- [EXERCISE]
Please quote the items word for word, starting at the very beginning and ending at the line that contains "pos(1099,40)".

- [WORKING DATA]
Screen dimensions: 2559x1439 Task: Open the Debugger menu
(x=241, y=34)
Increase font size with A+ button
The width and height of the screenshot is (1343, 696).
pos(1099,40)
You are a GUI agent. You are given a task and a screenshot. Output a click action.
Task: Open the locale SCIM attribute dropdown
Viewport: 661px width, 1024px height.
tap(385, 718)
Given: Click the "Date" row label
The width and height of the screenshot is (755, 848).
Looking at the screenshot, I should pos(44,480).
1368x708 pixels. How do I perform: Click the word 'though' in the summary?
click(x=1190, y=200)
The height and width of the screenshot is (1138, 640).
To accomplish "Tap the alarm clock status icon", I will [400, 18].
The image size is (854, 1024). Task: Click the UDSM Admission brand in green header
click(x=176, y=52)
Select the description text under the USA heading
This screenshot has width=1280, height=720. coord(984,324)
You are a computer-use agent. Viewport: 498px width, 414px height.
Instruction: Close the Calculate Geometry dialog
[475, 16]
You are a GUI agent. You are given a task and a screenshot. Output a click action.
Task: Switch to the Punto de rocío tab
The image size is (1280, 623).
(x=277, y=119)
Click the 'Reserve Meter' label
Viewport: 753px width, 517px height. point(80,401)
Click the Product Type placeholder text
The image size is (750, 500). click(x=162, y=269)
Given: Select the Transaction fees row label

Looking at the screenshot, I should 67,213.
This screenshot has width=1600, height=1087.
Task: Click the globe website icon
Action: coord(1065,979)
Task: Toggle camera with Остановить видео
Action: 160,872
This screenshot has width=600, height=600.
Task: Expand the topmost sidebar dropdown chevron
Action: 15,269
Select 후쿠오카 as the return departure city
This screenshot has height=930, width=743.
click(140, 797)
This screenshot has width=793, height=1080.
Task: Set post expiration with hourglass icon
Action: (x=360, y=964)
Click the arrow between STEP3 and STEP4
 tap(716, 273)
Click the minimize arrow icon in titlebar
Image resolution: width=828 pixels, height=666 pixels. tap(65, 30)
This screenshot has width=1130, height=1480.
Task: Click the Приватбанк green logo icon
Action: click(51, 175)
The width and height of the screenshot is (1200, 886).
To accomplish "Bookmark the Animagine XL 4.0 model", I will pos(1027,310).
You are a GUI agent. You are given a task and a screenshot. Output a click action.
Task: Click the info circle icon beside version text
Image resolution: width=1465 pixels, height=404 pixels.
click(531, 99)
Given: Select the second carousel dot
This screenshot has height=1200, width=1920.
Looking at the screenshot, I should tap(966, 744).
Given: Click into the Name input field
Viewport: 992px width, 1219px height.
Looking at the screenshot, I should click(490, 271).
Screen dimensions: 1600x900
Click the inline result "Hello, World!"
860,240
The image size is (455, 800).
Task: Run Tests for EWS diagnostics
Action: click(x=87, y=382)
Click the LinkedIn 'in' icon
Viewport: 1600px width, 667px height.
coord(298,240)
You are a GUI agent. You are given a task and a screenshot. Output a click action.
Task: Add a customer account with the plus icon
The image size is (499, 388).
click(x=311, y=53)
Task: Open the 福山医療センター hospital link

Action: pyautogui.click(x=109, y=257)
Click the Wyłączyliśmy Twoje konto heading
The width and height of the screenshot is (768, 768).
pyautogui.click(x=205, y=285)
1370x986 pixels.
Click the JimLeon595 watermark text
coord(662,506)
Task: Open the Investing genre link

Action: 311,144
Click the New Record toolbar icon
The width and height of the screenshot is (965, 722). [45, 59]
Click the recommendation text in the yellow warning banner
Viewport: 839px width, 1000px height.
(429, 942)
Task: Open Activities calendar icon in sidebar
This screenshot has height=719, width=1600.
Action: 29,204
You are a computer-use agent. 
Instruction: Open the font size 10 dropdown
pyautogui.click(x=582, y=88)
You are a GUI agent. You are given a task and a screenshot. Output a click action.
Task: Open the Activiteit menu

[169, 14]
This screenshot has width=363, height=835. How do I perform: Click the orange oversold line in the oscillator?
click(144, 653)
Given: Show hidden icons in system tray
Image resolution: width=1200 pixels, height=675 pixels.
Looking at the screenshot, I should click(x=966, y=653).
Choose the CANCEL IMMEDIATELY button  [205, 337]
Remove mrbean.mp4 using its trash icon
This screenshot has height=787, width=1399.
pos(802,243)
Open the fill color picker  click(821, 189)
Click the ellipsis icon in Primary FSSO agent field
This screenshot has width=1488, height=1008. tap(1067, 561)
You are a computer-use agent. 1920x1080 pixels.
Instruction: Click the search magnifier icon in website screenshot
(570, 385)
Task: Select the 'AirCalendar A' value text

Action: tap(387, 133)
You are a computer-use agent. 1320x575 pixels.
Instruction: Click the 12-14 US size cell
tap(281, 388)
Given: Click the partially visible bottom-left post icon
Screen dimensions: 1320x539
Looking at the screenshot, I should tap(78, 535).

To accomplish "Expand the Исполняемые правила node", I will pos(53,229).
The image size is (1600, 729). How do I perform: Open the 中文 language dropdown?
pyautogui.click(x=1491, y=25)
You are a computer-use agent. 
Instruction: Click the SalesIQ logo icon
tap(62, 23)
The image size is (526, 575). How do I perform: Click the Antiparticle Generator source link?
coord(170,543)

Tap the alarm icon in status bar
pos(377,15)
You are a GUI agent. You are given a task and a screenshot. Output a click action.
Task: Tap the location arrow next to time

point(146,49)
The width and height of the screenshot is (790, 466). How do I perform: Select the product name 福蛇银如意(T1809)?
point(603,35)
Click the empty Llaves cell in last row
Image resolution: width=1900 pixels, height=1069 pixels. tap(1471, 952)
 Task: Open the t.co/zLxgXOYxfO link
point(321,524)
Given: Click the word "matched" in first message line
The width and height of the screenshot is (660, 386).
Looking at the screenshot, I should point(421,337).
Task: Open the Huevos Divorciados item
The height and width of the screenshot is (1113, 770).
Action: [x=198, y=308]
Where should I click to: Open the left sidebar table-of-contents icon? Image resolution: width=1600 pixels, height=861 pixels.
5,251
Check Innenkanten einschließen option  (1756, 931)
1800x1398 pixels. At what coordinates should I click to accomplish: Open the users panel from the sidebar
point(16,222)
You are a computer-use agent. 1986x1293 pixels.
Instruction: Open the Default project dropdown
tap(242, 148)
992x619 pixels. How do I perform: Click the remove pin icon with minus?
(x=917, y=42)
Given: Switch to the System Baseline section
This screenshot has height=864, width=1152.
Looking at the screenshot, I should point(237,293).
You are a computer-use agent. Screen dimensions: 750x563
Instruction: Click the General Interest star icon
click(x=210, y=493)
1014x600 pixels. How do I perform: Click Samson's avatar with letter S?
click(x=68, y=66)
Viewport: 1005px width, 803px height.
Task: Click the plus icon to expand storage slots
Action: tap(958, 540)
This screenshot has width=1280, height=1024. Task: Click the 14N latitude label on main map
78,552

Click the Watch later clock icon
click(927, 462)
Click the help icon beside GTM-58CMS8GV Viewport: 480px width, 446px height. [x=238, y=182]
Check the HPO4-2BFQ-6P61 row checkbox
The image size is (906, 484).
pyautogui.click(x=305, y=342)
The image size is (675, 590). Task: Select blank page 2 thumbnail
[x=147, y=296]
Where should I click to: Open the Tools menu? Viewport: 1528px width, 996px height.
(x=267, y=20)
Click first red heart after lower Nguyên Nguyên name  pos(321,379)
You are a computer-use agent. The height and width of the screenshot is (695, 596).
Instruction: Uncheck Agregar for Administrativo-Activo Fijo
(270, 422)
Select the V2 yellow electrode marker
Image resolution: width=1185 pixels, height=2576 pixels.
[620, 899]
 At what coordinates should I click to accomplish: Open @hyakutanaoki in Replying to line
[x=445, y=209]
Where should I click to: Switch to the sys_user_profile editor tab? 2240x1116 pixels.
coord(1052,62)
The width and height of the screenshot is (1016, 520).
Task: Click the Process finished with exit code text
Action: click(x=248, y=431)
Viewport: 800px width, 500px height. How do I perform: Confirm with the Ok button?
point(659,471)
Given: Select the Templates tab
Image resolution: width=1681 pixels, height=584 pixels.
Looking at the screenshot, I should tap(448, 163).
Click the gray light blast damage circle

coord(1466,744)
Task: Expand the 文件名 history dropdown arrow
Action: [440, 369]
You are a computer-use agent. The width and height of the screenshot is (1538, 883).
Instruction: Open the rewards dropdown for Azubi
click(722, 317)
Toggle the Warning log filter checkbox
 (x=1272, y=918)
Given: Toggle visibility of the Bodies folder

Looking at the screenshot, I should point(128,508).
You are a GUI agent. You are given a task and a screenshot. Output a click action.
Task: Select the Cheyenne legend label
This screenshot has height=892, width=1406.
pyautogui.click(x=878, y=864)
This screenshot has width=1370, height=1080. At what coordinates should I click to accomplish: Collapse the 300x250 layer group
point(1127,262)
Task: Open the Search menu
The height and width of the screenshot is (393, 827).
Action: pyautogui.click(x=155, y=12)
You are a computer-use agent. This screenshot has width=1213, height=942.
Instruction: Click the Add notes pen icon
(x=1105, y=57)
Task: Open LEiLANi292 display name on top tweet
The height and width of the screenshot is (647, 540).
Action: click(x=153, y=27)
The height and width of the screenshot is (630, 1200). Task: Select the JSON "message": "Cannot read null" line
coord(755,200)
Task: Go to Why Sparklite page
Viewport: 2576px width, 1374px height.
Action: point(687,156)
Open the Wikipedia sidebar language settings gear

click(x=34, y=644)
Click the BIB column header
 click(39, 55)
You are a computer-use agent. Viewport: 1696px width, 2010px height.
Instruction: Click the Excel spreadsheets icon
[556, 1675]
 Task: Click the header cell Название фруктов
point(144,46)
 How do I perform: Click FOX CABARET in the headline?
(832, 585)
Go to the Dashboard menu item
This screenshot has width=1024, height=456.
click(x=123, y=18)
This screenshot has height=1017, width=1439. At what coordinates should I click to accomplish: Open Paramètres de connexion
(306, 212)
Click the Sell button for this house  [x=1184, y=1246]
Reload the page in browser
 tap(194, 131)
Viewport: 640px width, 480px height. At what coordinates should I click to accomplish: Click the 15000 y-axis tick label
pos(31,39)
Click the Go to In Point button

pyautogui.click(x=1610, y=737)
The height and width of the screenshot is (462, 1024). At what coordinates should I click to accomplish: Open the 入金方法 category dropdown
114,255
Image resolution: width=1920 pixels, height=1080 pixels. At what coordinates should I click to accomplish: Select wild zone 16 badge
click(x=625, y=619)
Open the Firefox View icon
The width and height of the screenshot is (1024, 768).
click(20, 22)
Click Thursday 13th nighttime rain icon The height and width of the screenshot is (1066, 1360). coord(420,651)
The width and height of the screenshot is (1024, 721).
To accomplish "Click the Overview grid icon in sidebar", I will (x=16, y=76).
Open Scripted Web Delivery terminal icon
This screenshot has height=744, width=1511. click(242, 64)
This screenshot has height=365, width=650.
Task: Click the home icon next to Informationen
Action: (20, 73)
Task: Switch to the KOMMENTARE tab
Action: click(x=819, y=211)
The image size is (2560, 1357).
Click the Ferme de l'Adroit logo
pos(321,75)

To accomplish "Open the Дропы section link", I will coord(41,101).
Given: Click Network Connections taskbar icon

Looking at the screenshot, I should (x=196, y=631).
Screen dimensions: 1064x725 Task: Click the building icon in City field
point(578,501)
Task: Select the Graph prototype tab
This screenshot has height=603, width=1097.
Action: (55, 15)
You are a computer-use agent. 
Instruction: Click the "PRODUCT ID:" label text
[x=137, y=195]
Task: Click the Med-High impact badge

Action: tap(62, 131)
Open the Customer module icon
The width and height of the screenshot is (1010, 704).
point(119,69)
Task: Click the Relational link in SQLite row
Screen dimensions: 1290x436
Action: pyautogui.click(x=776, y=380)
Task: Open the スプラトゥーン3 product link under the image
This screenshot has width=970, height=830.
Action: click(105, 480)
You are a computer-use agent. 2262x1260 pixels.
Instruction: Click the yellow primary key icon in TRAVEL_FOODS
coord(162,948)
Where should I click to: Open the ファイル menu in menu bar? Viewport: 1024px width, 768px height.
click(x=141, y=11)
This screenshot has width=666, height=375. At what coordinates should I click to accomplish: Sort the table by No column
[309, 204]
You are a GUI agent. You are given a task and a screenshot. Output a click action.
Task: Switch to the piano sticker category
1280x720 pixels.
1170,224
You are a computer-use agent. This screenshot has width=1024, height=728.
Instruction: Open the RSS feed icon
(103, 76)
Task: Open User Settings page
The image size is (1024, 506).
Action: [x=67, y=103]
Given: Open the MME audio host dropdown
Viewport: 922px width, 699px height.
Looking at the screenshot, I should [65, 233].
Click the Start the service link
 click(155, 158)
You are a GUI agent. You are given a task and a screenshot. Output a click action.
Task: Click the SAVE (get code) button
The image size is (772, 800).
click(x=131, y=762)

- [THE REPLY]
Screen dimensions: 2559x1439 Task: Open the Debugger menu
(x=241, y=34)
Increase font size with A+ button
The width and height of the screenshot is (1343, 696).
pos(1099,40)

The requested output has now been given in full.